Elf Personen werden wegen „illegalen Grenzübertritts“ und „Teilnahme an Massenunruhen“ in Röszke angeklagt, unter ihnen Faisal F., ein irakischer Mann im Rollstuhl und ein altes syrisches Ehepaar in Begleitung zweier Söhne, die Frau ist halb blind und schwer krank.

Polizeivideo als Beweis

Philippides reist nach Budapest, darf ihren Mann einmal besuchen, danach herrscht monatelange Kontaktsperre. Die Staatsanwaltschaft wirft H. vor, Anführer der „Unruhen“ gewesen zu sein. Beweis soll ein Polizeivideo sein. Es zeigt H. mit einem Megafon, was er ruft, ist nicht zu hören. H. sagt, er habe das Megafon vom Boden aufgehoben. Er wird von einem Pflichtverteidiger vertreten.

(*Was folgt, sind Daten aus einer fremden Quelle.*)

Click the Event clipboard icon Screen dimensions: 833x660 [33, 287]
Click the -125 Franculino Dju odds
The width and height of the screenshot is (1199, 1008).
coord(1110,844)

Auf dessen Bitte schickt Philippides Geburtsurkunden, Zeugnisse, Lohnzettel. „Es ist unerträglich, vor allem für die Kinder“, sagt sie der taz. „Ich hoffe, dass es ein Urteil gibt, wenn wir in Berufung gehen müssen, dauert das noch viele Monate, das halte ich nicht aus.“ Ihr Mann habe nichts getan.